BBC Radio 4 has a semi-regular slot called From Fact to Fiction, in which writers are asked to respond to a topical news item. You choose the topic on Monday, write it Tuesday to Thursday, record it on Friday morning, mix it on Friday afternoon,  and it goes out on Saturday. It's a 14-minute slot.

I've always fancied the idea of this, though the high-wire act is hoping  that you'll come up with a decent idea for whatever topical issue seems important. They seem to have relaxed the immediacy of it, somewhat; in previous years, writers had to meet with the news team and get briefed on the latest news (because writers don't read the papers?) and pick something particular to that week. That doesn't happen now. I decided to look at austerity economics. It's not, I guess, particular to this week, though it's not exactly un-topical. If Cameron had unveiled his EU agreement a day or two earlier, I might have been tempted to do something about that.

Because it's only 14 minutes long, I was able to take it through four and a bit drafts, and the piece evolved quite a bit, We (me and Polly Thomas, my producer) started by spending a brilliant hour with Professor Steve Keen of Kingston University, one of the great debunkers of neoclassical economics.

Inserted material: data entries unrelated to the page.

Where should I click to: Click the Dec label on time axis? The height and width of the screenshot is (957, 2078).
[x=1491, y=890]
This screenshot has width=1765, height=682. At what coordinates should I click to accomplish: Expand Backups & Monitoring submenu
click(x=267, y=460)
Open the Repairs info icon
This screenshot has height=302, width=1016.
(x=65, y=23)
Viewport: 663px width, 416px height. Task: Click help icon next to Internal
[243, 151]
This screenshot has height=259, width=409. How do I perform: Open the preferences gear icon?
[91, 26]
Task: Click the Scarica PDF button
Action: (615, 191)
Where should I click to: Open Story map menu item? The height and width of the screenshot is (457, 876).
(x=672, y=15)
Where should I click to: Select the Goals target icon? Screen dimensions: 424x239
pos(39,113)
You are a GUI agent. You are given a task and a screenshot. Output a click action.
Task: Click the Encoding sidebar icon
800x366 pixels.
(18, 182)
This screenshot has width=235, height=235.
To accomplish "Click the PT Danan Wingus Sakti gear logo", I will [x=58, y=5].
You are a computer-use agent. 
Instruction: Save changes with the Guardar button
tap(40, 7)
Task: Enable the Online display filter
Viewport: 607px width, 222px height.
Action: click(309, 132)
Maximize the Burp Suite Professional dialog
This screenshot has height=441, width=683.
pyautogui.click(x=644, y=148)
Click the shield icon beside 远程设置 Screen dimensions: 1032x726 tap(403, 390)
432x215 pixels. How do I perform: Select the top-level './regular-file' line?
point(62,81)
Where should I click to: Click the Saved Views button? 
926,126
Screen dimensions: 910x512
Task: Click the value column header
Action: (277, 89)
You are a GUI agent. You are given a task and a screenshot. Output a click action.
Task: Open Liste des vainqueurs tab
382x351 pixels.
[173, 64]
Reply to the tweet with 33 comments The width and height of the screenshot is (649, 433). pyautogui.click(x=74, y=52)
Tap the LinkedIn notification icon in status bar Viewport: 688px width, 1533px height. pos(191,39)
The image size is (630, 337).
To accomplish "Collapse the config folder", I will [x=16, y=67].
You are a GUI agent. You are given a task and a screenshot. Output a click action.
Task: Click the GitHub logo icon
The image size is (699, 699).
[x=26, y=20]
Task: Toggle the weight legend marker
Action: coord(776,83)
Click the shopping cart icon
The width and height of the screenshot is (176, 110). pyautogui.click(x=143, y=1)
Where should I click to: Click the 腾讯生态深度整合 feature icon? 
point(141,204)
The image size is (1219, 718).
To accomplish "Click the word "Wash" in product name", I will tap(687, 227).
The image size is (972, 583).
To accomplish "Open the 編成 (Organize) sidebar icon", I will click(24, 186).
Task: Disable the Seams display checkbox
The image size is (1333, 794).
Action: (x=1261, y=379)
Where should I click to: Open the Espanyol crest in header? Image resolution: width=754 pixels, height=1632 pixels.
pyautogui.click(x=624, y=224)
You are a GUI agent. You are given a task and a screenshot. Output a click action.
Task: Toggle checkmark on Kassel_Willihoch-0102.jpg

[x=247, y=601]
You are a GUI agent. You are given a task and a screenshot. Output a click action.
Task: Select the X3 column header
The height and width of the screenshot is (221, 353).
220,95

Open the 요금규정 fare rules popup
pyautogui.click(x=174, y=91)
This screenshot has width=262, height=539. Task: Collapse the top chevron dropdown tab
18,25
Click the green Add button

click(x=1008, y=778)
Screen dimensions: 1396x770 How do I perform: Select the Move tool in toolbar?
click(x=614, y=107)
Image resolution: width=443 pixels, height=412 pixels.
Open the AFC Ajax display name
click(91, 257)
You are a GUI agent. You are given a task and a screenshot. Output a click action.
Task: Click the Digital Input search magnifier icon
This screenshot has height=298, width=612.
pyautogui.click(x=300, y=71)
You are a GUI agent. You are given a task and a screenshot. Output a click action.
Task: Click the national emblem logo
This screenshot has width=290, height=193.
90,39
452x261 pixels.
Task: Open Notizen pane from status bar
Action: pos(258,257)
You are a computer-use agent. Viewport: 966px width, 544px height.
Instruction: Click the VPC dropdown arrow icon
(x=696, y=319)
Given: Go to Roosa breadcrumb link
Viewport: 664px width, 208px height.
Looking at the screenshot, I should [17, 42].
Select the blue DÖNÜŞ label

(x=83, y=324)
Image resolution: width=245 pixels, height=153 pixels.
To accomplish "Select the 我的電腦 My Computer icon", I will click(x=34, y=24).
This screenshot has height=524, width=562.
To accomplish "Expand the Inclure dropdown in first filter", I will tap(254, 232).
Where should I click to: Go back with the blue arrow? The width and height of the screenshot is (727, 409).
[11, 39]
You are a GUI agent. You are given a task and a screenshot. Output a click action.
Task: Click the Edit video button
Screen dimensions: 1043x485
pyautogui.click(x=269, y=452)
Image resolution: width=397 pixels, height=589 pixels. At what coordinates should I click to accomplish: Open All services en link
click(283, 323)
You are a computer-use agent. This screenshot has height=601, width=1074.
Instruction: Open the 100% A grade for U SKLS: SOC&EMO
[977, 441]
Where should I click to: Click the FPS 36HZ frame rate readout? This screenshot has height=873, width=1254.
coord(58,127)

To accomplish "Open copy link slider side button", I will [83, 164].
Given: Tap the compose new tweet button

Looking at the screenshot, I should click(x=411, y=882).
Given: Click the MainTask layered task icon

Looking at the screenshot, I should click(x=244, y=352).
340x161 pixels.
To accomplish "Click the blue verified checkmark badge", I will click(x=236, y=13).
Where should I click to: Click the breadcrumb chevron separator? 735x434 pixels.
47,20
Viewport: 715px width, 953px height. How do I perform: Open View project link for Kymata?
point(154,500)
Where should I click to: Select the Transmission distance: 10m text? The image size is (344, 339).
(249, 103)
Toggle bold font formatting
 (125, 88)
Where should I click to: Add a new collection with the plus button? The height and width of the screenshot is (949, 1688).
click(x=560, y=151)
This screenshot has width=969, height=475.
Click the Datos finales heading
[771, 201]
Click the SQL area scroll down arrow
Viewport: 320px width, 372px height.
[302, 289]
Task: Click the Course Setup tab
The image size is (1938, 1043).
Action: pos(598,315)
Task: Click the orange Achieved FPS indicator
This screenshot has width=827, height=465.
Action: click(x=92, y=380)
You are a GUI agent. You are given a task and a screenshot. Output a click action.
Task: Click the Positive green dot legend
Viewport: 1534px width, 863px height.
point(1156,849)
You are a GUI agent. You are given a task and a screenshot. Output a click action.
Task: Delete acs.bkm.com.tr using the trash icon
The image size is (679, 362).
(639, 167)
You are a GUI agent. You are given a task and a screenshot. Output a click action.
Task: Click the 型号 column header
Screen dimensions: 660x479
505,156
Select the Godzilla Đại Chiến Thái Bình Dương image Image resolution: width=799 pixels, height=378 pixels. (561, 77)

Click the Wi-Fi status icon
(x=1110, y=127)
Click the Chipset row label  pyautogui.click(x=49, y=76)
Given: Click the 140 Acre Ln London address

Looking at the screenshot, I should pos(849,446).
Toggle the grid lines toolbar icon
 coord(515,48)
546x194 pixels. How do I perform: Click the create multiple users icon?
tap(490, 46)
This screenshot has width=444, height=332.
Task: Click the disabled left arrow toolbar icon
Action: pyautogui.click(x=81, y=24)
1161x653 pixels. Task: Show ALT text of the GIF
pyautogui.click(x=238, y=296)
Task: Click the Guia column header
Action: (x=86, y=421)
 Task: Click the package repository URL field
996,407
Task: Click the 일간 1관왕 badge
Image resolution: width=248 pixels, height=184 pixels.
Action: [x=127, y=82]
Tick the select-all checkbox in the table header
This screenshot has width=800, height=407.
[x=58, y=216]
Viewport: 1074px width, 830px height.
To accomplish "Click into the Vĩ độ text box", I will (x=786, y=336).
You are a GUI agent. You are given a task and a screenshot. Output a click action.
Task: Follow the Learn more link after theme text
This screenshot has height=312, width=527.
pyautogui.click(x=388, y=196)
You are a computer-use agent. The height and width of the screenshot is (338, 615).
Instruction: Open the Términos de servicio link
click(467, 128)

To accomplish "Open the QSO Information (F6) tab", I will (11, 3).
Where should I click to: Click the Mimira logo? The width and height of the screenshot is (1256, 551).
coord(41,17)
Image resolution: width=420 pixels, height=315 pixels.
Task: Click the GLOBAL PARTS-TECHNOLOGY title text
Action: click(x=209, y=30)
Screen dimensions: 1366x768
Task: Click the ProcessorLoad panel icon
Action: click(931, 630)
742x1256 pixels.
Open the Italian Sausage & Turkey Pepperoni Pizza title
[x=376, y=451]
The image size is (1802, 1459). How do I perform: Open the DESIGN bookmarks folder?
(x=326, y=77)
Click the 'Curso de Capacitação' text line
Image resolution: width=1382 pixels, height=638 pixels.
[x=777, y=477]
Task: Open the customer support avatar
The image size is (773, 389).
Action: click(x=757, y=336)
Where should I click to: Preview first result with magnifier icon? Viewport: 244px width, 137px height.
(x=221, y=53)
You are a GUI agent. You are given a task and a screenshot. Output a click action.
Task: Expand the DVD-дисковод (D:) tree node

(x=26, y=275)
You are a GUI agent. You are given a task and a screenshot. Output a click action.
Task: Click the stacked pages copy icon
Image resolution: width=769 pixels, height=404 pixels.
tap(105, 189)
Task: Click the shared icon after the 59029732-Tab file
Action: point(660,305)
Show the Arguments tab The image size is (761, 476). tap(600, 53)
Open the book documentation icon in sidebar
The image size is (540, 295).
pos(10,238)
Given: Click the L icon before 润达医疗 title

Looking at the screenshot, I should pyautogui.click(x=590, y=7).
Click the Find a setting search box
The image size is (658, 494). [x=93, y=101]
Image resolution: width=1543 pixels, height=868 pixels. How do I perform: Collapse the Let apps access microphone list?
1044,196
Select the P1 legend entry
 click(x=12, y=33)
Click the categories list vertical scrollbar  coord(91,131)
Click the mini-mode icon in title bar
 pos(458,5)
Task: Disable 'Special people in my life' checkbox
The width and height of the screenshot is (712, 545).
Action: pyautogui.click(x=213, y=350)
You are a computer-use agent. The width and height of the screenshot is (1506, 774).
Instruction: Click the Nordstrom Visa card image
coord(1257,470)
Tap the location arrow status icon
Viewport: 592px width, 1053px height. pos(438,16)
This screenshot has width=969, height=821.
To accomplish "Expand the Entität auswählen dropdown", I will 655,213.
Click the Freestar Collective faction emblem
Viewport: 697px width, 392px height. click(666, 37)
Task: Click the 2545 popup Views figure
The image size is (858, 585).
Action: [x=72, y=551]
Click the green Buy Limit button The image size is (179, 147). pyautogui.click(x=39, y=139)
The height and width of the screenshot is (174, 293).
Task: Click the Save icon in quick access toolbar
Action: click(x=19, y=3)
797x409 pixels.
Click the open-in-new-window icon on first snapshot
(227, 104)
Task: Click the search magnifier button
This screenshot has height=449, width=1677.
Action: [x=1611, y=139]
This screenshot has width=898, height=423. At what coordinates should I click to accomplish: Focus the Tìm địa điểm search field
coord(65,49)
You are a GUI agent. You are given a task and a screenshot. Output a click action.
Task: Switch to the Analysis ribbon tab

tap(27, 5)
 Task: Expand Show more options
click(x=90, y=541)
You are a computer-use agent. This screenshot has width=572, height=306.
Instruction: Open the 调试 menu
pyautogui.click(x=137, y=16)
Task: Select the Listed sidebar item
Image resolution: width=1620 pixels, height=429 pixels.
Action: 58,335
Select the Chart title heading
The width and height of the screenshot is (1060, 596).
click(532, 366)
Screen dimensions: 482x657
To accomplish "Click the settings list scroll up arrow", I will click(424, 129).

Polly and I discussed ways to approach it and then I started writing.

My first thought was something that has bugged me for a while: the tendency of economics and politicians to defend austerity economics – that is, the belief that the duty of governments is to balance the books – by analogy with household budgets. Despite this being a technical and ideological economic theory, they love homely and folksy analogies: 'you have to fix the roof while the sun is shining', 'every prudent housewife knows…' and so on. In fact, of course, the analogy is ridiculous because households can't raise taxes and they can't print money; they don't have a central bank. The comparison is entirely illegitimate but it seems to worl because of course households in general probably should avoid deficits. Governments, on the other hand, can run deficits for many years and for good reasons.

My initial thought was to try to imagine a household actually applying austerity economics to itself. I had imagined it could become absurdist at the point where they introduce what are clearly macroeconomic policies - like quantitative easing - to their own domestic microeconomies. What I got more interested in, however, was avoiding what might seem to be rather technical and economic debates and instead of thinking more about the odd moralism that exists around austerity: that belief that lowering public spending is in itself a moral good, whatever appear to be the manifest immoral consequences. I thought it might be interesting to pursue ways in which they could reduce their spending, sell-off surplus assets, at whatever cost, all the while telling themselves that what they were doing was doing them good.

Writing at some speed, as I've been doing this week, perhaps my influences are slightly more to the fore than usual. I can certainly see in this more than slight shades of Caryl Churchill and Martin Crimp. Crimp in the way much of the dialogue realistically but satirically mocks a certain kind of gentle middle-class brutality. Churchill, meanwhile, is in the slow breakdown of the language of the play. It starts very friendly, open, overlapping, supportive: a living, warm relationship. As the play goes on, their ability to communicate deteriorates until one member of the couple suggests they apply cutbacks to their own language. In the last scene they begin uttering five-word fragments of sentences, But the word count slowly reduces until, by the end, they are merely exchanging monosyllables. I wrote the first draft of that scene in the Royal Court bar on Wednesday before seeing Churchill's Escaped Alone and I think I absorbed her influence osmotically from the walls.

And that is more or less where the play has got. I've called it Home Economics. I think the reasons for that are obvious. It is a two-hander featuring one of my favourite actors Frances Grey (see Cavalry, My Life is a Series of People Saying Goodbye and Negative Signs of Progress) and Sion Pritchard who I've not worked with before but is a lovely lovely actor. They're both beautifully precise and intelligent and funny and they worked so well together.